Keep to one stretch of the data below, the lines from the one with "Given: Click the power off icon" up to and including the one with "Screen dimensions: 720x405", and return that stretch exactly.

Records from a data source
————
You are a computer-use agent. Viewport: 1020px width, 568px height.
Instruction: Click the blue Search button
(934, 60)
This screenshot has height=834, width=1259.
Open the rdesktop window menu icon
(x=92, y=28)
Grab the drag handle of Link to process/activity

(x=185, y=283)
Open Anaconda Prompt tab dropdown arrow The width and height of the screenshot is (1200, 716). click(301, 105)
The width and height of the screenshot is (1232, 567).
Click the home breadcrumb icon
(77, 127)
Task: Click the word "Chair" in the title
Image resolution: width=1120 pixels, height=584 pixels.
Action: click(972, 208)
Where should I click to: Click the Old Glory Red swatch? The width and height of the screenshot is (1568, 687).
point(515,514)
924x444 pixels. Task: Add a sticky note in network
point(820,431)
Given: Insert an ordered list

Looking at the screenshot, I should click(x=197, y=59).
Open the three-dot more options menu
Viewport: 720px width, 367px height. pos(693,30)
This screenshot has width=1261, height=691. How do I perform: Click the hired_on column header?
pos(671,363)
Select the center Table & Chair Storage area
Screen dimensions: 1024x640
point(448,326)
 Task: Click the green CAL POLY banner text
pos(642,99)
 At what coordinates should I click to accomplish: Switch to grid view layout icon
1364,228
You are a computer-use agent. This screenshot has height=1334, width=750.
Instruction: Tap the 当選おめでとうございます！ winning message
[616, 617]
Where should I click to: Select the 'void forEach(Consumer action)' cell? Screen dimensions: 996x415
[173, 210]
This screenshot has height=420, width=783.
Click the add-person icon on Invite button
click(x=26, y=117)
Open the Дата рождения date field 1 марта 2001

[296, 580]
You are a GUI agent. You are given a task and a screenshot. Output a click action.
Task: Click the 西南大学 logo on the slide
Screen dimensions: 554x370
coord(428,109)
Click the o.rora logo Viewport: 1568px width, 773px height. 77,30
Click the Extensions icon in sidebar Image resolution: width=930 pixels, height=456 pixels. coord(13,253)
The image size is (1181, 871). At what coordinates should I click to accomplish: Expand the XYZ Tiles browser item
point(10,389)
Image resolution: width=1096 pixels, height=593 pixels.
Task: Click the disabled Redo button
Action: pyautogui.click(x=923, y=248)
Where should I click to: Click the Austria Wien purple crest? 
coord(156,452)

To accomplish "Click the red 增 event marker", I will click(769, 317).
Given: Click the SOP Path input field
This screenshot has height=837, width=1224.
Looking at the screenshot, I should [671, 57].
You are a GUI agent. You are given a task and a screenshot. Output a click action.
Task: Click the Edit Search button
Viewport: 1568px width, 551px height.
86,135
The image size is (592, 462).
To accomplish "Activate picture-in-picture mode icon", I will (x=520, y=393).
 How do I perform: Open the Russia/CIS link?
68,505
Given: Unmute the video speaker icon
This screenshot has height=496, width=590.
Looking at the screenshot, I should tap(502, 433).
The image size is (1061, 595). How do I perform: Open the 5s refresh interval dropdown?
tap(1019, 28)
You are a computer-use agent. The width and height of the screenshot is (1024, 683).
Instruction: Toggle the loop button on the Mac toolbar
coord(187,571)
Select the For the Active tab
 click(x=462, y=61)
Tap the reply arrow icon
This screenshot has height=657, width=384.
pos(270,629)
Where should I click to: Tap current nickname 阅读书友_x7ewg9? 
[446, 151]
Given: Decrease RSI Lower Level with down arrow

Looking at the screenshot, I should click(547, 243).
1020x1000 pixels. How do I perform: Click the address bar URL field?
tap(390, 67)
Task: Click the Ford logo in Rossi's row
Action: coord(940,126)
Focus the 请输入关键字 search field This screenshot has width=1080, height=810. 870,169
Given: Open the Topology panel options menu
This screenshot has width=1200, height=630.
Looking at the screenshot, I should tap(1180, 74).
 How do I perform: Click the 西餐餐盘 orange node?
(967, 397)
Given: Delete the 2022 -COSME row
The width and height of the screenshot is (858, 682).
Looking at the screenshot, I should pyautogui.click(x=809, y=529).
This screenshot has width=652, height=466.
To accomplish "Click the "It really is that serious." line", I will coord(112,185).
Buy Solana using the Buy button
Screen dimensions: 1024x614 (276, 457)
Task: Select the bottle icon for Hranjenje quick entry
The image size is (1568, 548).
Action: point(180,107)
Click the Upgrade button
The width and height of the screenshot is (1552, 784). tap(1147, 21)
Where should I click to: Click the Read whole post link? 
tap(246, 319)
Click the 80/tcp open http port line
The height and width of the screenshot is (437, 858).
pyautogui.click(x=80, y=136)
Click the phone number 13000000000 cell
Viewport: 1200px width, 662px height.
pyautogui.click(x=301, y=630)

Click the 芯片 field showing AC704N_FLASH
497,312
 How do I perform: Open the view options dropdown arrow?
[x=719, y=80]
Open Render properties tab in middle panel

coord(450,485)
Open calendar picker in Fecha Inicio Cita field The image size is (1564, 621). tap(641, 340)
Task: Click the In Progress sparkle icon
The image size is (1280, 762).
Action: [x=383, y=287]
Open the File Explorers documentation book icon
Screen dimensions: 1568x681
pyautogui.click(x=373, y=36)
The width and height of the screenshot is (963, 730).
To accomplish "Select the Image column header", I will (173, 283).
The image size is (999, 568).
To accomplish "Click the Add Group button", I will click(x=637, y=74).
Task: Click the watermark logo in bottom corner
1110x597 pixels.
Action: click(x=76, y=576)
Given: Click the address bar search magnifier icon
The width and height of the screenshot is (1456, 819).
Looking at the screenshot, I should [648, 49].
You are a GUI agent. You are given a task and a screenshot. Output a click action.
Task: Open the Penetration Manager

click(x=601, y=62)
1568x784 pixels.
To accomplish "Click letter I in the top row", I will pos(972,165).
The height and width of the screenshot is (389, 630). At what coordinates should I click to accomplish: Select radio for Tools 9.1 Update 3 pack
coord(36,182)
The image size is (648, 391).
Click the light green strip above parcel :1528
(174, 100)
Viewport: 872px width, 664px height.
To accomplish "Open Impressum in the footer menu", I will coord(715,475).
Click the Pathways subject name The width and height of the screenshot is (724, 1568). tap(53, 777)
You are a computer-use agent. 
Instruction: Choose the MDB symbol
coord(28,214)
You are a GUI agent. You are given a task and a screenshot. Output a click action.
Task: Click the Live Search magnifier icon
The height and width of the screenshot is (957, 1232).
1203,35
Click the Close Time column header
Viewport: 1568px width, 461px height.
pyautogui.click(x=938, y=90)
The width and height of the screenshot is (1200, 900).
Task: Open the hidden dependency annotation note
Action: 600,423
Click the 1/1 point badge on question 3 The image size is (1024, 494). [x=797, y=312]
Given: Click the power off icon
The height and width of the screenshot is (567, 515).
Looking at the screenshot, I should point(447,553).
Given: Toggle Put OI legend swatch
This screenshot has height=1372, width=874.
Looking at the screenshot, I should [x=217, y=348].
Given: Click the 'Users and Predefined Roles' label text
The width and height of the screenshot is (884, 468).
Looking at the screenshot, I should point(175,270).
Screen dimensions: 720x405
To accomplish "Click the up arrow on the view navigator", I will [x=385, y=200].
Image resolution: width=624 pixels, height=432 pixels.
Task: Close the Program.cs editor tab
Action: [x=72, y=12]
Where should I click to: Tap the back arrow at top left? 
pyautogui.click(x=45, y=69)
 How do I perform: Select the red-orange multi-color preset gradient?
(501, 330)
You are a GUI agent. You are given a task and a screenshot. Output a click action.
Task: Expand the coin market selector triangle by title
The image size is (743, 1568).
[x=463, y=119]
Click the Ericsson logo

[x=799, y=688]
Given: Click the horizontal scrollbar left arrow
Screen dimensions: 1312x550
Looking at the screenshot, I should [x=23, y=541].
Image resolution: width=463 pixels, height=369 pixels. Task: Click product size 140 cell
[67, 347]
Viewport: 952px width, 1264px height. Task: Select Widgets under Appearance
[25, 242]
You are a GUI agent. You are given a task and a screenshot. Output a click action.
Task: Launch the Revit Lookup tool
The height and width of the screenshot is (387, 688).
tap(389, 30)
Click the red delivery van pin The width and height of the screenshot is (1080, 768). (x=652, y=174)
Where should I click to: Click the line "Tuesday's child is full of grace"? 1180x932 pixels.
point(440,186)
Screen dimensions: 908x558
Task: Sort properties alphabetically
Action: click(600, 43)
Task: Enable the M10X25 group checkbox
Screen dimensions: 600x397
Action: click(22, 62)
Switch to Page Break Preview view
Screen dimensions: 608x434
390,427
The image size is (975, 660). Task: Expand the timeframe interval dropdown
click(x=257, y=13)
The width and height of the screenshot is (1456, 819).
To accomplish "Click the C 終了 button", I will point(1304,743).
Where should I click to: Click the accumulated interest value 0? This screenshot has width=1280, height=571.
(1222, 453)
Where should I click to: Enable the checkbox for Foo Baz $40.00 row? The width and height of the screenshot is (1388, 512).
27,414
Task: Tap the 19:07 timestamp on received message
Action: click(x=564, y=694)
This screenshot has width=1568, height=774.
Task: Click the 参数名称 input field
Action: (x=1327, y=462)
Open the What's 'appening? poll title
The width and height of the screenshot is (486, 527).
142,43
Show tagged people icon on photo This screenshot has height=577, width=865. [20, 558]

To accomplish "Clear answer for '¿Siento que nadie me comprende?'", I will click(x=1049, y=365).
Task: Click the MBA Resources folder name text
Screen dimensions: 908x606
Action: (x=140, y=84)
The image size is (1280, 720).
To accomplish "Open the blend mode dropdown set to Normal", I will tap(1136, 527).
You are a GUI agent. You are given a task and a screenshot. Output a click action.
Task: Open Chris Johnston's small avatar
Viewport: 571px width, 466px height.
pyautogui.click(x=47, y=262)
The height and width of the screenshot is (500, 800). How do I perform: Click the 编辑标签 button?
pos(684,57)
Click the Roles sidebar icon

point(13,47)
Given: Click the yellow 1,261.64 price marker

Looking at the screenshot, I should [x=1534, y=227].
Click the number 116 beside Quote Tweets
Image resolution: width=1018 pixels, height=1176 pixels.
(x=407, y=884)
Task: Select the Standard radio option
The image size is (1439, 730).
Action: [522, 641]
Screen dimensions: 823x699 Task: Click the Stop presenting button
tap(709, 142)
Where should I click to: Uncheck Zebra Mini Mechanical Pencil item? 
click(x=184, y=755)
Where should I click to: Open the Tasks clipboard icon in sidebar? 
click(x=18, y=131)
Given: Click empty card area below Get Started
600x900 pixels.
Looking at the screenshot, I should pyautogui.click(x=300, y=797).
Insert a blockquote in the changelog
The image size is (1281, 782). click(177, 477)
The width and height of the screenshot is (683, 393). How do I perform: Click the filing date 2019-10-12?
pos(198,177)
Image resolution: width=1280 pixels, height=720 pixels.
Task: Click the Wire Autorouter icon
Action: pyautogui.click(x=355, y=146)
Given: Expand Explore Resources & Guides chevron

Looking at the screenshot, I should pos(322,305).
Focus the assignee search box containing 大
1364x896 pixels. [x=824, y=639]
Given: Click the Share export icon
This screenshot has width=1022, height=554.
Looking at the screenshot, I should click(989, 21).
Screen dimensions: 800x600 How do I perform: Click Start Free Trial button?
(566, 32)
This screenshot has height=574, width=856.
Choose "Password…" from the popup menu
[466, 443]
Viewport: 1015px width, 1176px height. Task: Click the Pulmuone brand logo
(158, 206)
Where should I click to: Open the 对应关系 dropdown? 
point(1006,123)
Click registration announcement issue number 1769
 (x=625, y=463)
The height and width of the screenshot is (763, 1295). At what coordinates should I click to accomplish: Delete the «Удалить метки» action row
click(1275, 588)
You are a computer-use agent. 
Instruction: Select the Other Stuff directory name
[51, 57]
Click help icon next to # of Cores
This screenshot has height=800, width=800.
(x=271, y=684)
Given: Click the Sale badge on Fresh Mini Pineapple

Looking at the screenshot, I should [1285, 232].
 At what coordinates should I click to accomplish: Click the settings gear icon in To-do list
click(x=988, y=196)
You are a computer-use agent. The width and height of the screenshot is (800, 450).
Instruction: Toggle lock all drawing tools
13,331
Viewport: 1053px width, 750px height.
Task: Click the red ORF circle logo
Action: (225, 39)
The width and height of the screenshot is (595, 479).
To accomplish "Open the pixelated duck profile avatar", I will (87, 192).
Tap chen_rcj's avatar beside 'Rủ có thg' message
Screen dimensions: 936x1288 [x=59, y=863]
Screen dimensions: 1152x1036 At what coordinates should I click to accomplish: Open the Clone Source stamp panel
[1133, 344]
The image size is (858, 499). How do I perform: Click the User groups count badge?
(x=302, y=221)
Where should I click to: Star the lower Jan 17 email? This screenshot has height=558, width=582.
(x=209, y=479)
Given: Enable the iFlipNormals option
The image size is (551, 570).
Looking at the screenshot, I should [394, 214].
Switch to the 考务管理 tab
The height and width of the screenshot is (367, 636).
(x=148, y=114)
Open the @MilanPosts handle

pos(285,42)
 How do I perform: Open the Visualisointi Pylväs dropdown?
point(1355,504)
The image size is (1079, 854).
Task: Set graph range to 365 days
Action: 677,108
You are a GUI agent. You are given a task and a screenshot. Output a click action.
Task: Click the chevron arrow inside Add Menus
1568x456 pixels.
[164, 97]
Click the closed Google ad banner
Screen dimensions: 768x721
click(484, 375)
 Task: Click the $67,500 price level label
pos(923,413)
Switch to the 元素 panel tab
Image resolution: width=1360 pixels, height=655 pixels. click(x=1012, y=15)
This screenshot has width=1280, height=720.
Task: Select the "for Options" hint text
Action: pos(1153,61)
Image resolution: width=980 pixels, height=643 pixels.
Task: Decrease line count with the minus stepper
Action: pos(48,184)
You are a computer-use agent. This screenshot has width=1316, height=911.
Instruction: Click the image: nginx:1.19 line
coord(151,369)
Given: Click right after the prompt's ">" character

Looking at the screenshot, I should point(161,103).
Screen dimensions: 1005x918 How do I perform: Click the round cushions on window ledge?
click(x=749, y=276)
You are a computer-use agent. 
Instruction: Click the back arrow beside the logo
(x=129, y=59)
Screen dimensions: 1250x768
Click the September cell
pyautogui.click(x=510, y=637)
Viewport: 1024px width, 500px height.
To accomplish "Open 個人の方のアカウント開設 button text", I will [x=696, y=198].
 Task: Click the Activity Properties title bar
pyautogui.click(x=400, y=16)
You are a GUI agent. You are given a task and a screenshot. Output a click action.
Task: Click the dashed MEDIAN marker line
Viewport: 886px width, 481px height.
————
→ Response to the exercise:
Given: Click the power off icon
The height and width of the screenshot is (567, 515).
Looking at the screenshot, I should point(447,553).
Given: Toggle Put OI legend swatch
This screenshot has height=1372, width=874.
Looking at the screenshot, I should [x=217, y=348].
Given: Click the 'Users and Predefined Roles' label text
The width and height of the screenshot is (884, 468).
Looking at the screenshot, I should point(175,270).
Screen dimensions: 720x405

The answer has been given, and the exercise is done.